Suspiré e intenté dejar el tema de lado. Los demás estudiantes pasaban a mi lado casi sin notar mi existencia. Bueno, sin notarla no, porque me veían demasiado creyendo que no me daba cuenta de sus miraditas. Sin embargo, nadie se me acercaba.

Lo bueno era que la mayoría de los corredores estaban repletos de mesas y puestos coloridos que llamaban aún más la atención. Sí, comenzaba la temporada de clubes. Aunque sabía que eran importantes para conseguir amigos, nunca me habían interesado demasiado. Algunos de los puestos estaban a reventar, como el de porristas, básquetbol, fútbol y atletismo. No tenían la misma suerte el club de teatro o el de música.

Sin embargo, lo que realmente deprimía era el único chico que atendía la mesa de ajedrez, más solo que una tumba. Ni siquiera compartía algunas palabras con el otro solitario de deletreo.

Y aunque socialmente la mejor opción era meterme en la fila más larga que viera, solo hubo un lugar que me llamó la atención: el puesto de fotografía.

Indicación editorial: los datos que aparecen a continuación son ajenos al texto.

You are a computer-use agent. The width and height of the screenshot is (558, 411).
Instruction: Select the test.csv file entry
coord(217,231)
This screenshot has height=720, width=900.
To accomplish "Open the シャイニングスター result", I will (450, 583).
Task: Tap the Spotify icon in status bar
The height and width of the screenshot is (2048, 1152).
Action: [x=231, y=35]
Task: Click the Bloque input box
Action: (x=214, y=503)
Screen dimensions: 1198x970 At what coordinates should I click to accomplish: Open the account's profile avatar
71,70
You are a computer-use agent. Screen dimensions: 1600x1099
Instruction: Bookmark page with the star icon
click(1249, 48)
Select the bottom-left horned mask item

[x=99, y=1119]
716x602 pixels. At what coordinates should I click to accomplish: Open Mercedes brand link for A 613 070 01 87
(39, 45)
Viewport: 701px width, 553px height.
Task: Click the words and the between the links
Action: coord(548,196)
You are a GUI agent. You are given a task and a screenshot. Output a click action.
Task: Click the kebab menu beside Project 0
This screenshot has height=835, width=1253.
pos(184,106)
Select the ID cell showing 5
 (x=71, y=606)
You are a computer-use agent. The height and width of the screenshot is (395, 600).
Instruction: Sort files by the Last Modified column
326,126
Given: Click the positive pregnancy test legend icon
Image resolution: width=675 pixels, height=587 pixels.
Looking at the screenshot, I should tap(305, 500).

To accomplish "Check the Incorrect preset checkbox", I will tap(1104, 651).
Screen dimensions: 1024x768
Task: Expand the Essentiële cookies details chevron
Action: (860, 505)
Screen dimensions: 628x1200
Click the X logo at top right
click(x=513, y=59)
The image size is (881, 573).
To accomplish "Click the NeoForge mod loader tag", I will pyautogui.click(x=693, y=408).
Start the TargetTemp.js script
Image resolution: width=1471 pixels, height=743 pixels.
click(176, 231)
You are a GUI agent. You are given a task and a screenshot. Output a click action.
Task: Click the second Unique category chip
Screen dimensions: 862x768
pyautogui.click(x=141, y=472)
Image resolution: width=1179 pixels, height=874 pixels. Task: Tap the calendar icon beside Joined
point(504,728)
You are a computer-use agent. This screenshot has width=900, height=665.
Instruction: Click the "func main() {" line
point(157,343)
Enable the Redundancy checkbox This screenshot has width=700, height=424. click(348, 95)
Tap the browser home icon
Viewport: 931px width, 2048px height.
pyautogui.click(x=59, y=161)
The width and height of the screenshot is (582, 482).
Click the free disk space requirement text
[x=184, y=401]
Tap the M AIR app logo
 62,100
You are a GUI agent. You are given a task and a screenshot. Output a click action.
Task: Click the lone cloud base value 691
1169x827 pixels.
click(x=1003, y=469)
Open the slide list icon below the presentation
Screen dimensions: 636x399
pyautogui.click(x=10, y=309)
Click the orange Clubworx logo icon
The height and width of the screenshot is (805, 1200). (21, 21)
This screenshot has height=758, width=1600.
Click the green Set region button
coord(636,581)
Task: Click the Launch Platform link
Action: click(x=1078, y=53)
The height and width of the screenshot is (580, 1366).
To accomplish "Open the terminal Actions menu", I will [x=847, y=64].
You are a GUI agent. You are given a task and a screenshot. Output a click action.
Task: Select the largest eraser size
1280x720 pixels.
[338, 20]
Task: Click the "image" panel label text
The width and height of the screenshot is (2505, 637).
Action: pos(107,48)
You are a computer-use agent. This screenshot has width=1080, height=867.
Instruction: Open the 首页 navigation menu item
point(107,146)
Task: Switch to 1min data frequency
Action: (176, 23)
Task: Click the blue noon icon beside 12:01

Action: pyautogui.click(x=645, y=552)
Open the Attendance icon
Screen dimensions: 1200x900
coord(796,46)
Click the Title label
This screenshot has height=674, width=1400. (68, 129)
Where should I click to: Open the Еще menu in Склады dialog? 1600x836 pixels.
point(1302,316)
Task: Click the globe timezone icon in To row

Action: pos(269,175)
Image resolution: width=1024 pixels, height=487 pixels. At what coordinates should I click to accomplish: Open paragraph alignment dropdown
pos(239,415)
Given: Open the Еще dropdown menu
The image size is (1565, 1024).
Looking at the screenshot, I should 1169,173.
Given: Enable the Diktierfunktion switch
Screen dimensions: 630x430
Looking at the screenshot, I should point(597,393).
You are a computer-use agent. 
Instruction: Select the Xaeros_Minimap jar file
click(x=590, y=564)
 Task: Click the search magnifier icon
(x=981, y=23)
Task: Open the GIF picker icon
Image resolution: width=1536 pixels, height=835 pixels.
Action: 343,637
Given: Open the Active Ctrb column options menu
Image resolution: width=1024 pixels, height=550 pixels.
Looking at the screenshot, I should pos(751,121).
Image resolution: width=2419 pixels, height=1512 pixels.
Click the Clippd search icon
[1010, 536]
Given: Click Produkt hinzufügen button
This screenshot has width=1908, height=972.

Me detuve casualmente para ojear los horarios y actividades, pero al final seguí mi camino y abrí mi casillero para tomar mi libro de matemáticas. Había conseguido todos los libros de este año gracias a un ex alumno que los había puesto en donación, porque seguramente mi padre no iba a darme el dinero necesario para comprarlos todos.

Y, dato relevante, tampoco teníamos ese dinero.

—Hola.

Alcé la mirada hacia el fondo de mi casillero antes de darme la vuelta. Por un segundo llegué a pensar que no me hablaban a mí, pero tenía la voz casi rozándome el cuello.

Por suerte no era Rochester...

Pero sí era algo así como su versión femenina.

Cerré un poco la taquilla y vi a Miranda apoyada tras la pequeña puertita. Seguía usando ese cabello largo y dorado suelto, cayéndole por los hombros hasta casi llegar al ombligo. Yo una vez intenté llevarlo así, pero no pude con mi genio. Desde entonces lo llevé corto casi hasta los hombros.